Pour aller encore un peu plus loin dans la réflexion, on peut également penser que le mot clé [garde meuble] (1300 recherches par mois en Belgique) est pertinent pour obtenir des demandes d’internautes à la recherche d’un garde-meuble. Mais il sera également recherché par des internautes qui veulent avoir la définition d’un garde meuble ou son orthographe. Dans ce cas, Google pourrait, à terme, afficher un encadré avec une réponse universelle (définition, orthographe ou autre) qui aura pour conséquence de diminuer le nombre de clics lors de la recherche.

Etant donné qu’il y a généralement plus de recherches « universelles/informatives » (ex: meteo liege) effectuées sur le web que de recherches « spécifiques » (ex: traiteur liege), il est logique d’obtenir plus de recherches sans clic que des recherches avec clic dans l’étude de Jumpshot.

Comment les utilisateurs cliquent après une recherche Google selon Jumpshot ?

SEO: la répartition des clics sur Google

Selon, les données partagées par Jumpshot, au premier trimestre 2019, près d’une recherche sur deux n’aboutit pas à un clic. Comment l’expliquer ? Il existe deux raisons principales qui expliquent l’absence de clics dans les SERP : soit les résultats ne répondent pas à la demande de l’utilisateur et donc il modifie sa requête, soit la réponse se trouve directement dans la page de résultat, en position zéro et l’utilisateur n’a pas besoin d’aller plus loin. Cette position zéro se situe au dessus du premier résultat de recherche dans les SERP où il peut avoir différents encadrés visant à répondre directement à l’internaute.

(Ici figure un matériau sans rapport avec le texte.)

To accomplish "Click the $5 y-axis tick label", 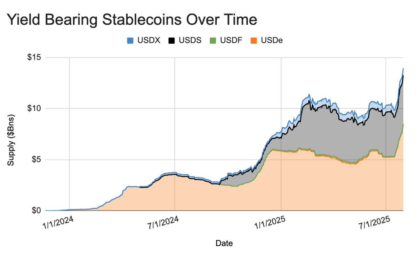I will tap(36, 160).
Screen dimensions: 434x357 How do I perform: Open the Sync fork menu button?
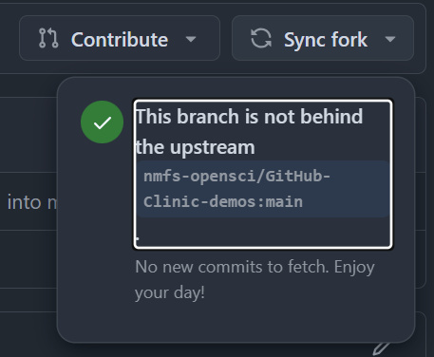click(323, 38)
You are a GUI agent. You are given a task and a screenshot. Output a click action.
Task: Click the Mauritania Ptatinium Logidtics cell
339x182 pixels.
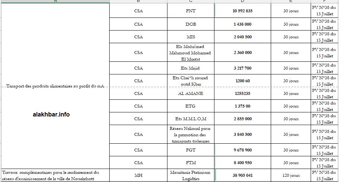[191, 175]
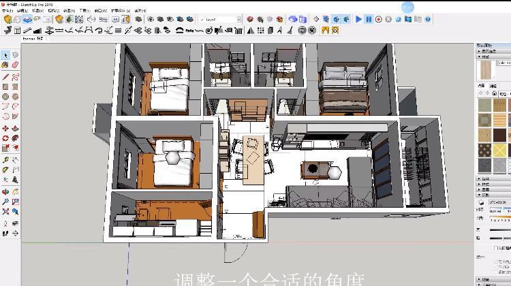Open the 窗口(W) Window menu

(100, 11)
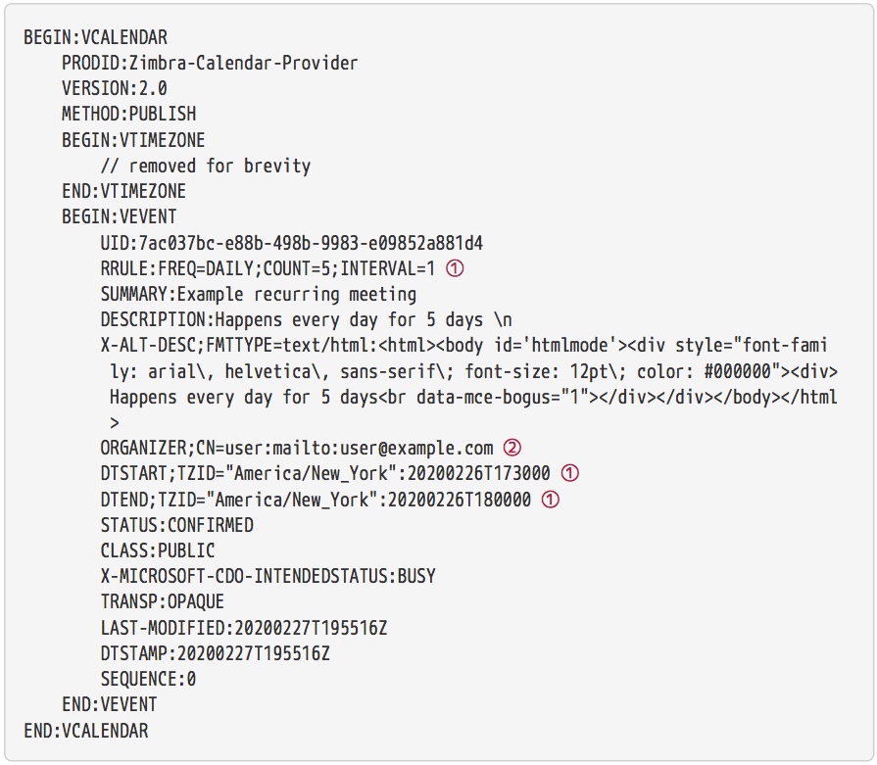Click callout marker 1 next to DTEND

[551, 500]
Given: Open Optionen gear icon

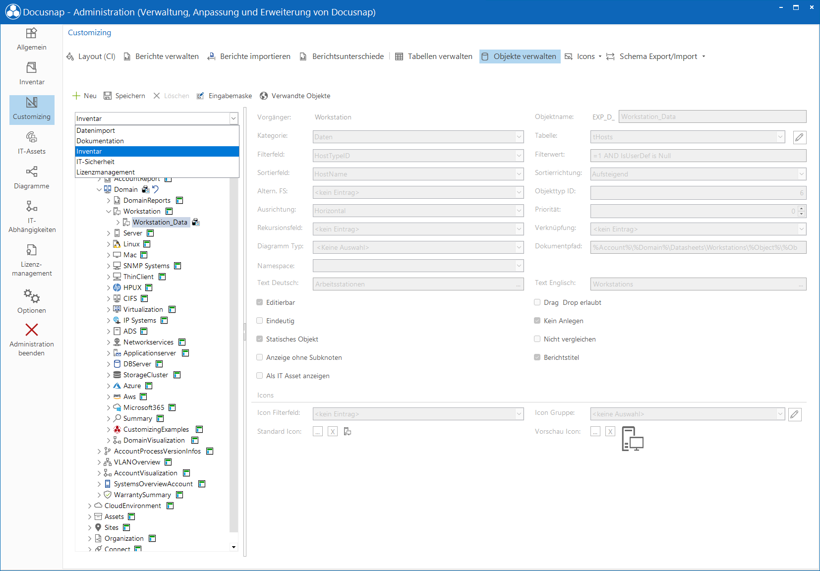Looking at the screenshot, I should click(32, 301).
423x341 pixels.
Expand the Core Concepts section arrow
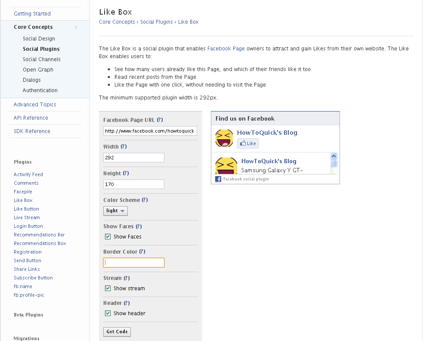[x=76, y=27]
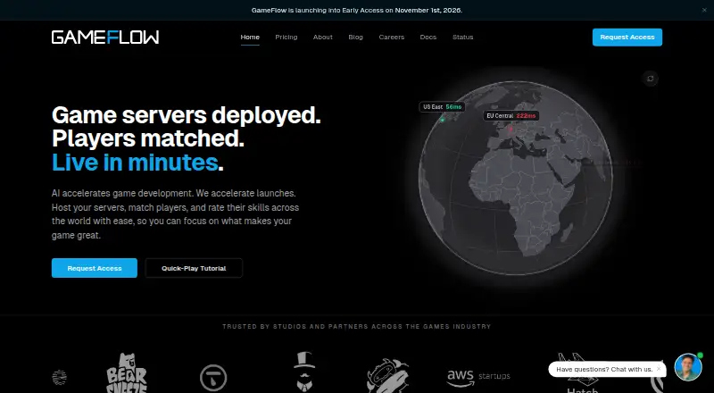Dismiss the Early Access announcement banner

click(704, 10)
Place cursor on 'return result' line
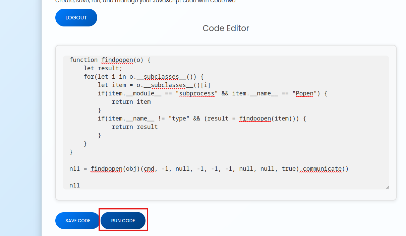 click(x=134, y=127)
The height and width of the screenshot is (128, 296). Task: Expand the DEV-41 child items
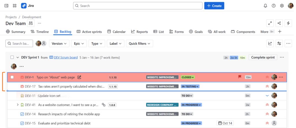coord(18,105)
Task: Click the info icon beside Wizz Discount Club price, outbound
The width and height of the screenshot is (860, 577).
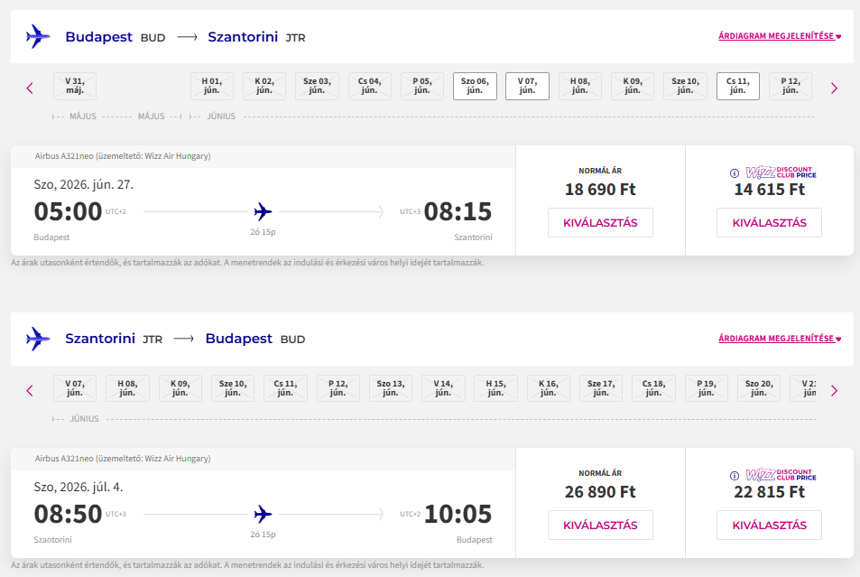Action: coord(734,172)
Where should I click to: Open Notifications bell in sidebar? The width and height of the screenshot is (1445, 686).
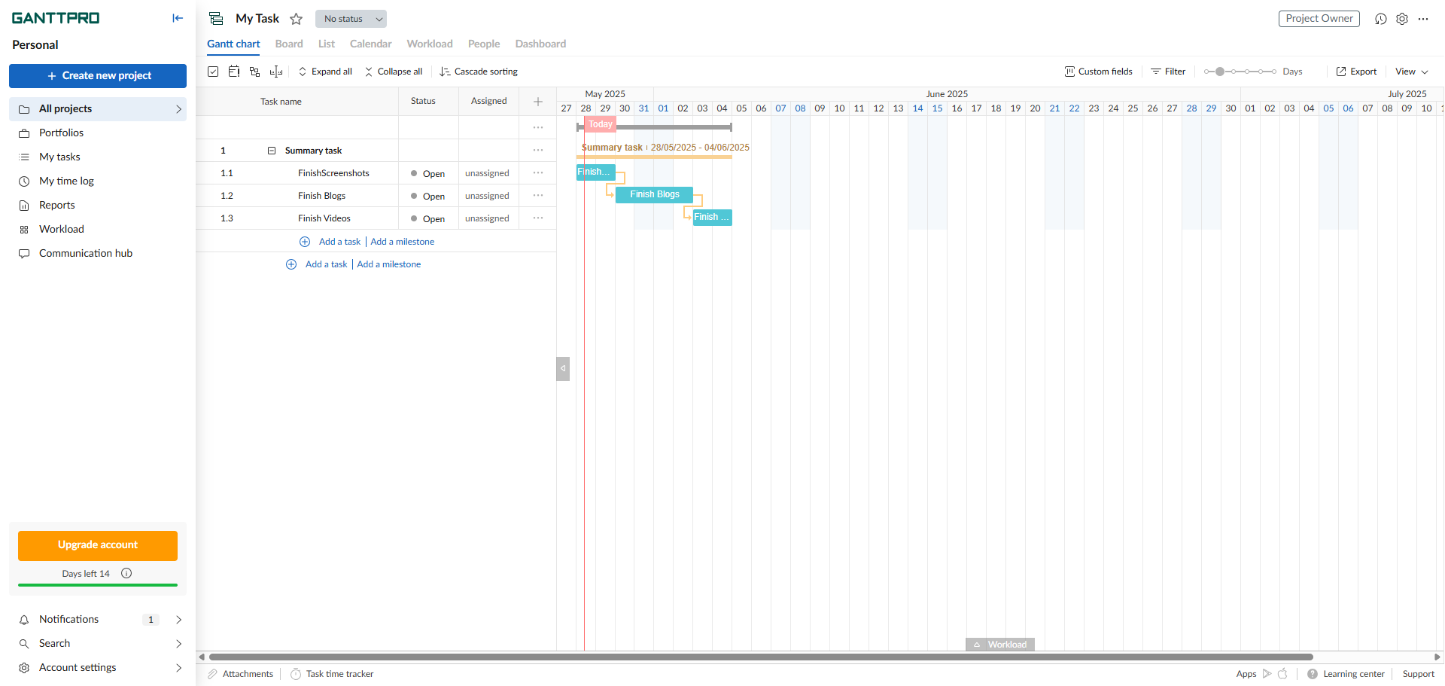click(x=24, y=620)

Cette même étude affirme que le taux de non-clic a augmenté de 12% en trois ans. Un accroissement qui s’explique par l‘augmentation des différents outils de Google mis en place pour répondre directement à l’utilisateur. Mais aussi, par la montée en puissance de la recherche vocale et mobile. En effet, la majorité des requêtes vocales reçoivent une réponse lue par un assistant vocal et la recherche mobile affiche, certes, des résultats de réponses traditionnels mais fait une belle place aux encadrés de réponse de Google.

Google, un moteur de réponse

Ces résultats nous montrent bien l’ampleur que prend Google à devenir un moteur de réponse. En effet, Google poursuit son ambition de devenir un média. Il a pour vocation de fournir lui-même les réponses aux requêtes des utilisateurs. Dans ce but, il a développé plusieurs formats de réponses qui se retrouvent en position zéro dans les SERP :

  • le Knowledge Graph (encadré de style encyclopédique)
  • le Knowledge Panel (encadré de type encyclopédique sur une personne)
  • le Onebox et le Direct Answers (réponse directe dans un encadré)
  • le Featured Snippets (encadré qui propose une réponse issu d’une page web avec l’URL en dessous)
  • les carrousels de réponses
  • etc.

Ces dispositifs répondent directement ou presque à la requête de l’utilisateur. Ce qui a pour conséquence de cannibaliser une partie du trafic naturel. 

Quel avenir pour le SEO ?

La bonne nouvelle réside dans le fait que le nombre de clics sur les résultats naturels est plus de 11 fois supérieur au nombre de clics sur les publicités et 4 fois supérieurs aux clics dirigés vers les sites Alphabet. De plus, Google poursuit son expansion, les recherches sur desktop, mobile et application mobile ne cessent de s’accroître. Rappelons que les résultats affichés en position zéro peuvent représenter une opportunité. En effet, ils n’engendrent pas de clic, ni de conversion, mais ils peuvent influencer les internautes. D’où l’importance de bien optimiser son site pour devenir la meilleure réponse que Google voudra fournir à ses utilisateurs. Le SEO a encore un bel avenir au pays de Google.